The movie shows an extreme example of brokers gone wild. In doing so, it reveals one reason why low-cost exchange-traded funds are one of the fastest-growing areas of the financial industry. Investors have been using ETFs more and more as a way to bypass as many middlemen as possible, so they can keep more money for themselves.

While the film shows stockbrokers pitching penny stocks, there are many other ways the financial industry bites and nibbles at retail investors’ money. A major example is the $13 trillion mutual fund industry. When a broker sells a mutual fund, they get a cut, albeit one that’s far smaller than what the brokers in the movie got for their sales. Mutual funds may also feed Wall Street through commissions by turning over fund portfolios at a rapid rate. Those fees are an additional cost on top of the expense ratio and any loads levied.

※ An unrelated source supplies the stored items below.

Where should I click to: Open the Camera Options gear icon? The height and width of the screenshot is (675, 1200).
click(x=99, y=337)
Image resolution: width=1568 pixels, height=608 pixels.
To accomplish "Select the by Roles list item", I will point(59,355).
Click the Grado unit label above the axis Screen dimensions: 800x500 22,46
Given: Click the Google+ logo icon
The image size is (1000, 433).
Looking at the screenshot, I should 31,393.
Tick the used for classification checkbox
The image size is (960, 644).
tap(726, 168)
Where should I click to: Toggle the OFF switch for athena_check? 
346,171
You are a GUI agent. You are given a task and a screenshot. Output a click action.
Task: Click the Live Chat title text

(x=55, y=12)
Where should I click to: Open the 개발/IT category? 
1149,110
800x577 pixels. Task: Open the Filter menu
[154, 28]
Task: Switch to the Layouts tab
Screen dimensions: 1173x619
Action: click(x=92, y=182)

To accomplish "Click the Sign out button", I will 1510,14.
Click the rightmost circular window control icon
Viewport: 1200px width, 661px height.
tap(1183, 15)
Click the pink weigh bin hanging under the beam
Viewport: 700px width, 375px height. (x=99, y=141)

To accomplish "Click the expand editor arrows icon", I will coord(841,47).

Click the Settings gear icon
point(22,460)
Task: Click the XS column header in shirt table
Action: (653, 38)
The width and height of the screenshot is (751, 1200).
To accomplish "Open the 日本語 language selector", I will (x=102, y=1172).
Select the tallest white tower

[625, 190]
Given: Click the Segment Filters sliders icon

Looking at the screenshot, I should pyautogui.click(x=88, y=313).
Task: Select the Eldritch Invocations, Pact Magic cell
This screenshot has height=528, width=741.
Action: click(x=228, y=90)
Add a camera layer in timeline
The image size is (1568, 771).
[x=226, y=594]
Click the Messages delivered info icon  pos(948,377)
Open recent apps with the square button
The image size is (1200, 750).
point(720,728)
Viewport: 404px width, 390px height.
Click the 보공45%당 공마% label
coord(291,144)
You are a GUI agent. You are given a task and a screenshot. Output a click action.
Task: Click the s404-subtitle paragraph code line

So what is the cheapest possible way to invest in the market and eliminate as many middleman fees as possible? Below is a very basic portfolio of dirt-cheap ETFs with no loads and minimal turnover that can be bought commission-free from certain online brokerages. With these products you get to keep nearly every dollar of your investment.

The Mini-Portfolio

For U.S. stock exposure, the Schwab U.S. Broad Market ETF (SCHB) tracks 2,000 large-, mid- and small-cap stocks for a fee of 0.04 percent. It’s literally the cheapest fund since mutual funds were invented in the 1920s, and can be traded commission-free on Schwab’s web site.

For U.S. bond exposure, there’s the iShares Core Total U.S. Bond Market ETF (AGG). It tracks 2,000 investment-grade government and corporate bonds and has an expense ratio of 0.08 percent. The ETF has a yield of 2% and carries some interest rate risk, since the fund’s duration—which basically shows how sensitive a fund’s portfolio is to changes in interest rates—is five years. It can be traded commission-free on Fidelity Investments’ platform.

For International stock exposure, there’s the Vanguard Total International Stock Index Fund (VXUS). It tracks 5,500 international stocks, has a .18 percent expense ratio and tracks stocks in 44 countries, in both developed and emerging markets, in Europe, Asia, South America, Africa and Canada. Basically you get exposure to every country with a significant stock market outside of the U.S. Users of online trading platforms at Vanguard Group Inc. and TD Ameritrade Holding Corp. can trade it commission-free.

If you invest $10,000 in such a mini-portfolio, you get exposure to nearly 10,000 stocks and bonds for a blended fee of $10 per year (in many cities, that’s cheaper than paying to see “The Wolf of Wall Street”). These ETFs produced a blended return of 81 percent over the last 10 years, compared to 100 percent for the S&P 500. The bond ETF is a slight drag on overall performance, but that’s the price of balance. During the financial crisis of 2008, AGG was up 6% while the S&P 500 was down 36%.

If you’re intrigued by this mini-portfolio, an Index Universe article, “How to Build the Cheapest ETF Portfolio,” takes it a step further. It provides investors with the cheapest commission-free mini-portfolios to be found on the online trading platforms of Fidelity Investments, TD Ameritrade Holding Corp. and ETrade Financial Corp.

If you want financial advice with your cheap ETFs, you can always use a fee-based adviser. An example of a progressive, ETF-only adviser is Wealthfront in Palo Alto, California. It will manage your first $10,000 for free; after that, it charges 0.25 percent. Their average portfolio has an expense ratio of 0.17 percent. Add it together and you’d pay 0.42% for a balanced portfolio and investment advice. 

Other ETF-friendly advisers include The ETF Store, Portfolio SolutionsPenn Financial GroupGlobal Trends Investment and Pacific Park Financial. Shops like these are the polar opposite of Jordan Belfort’s rapacious Stratton Oakmont.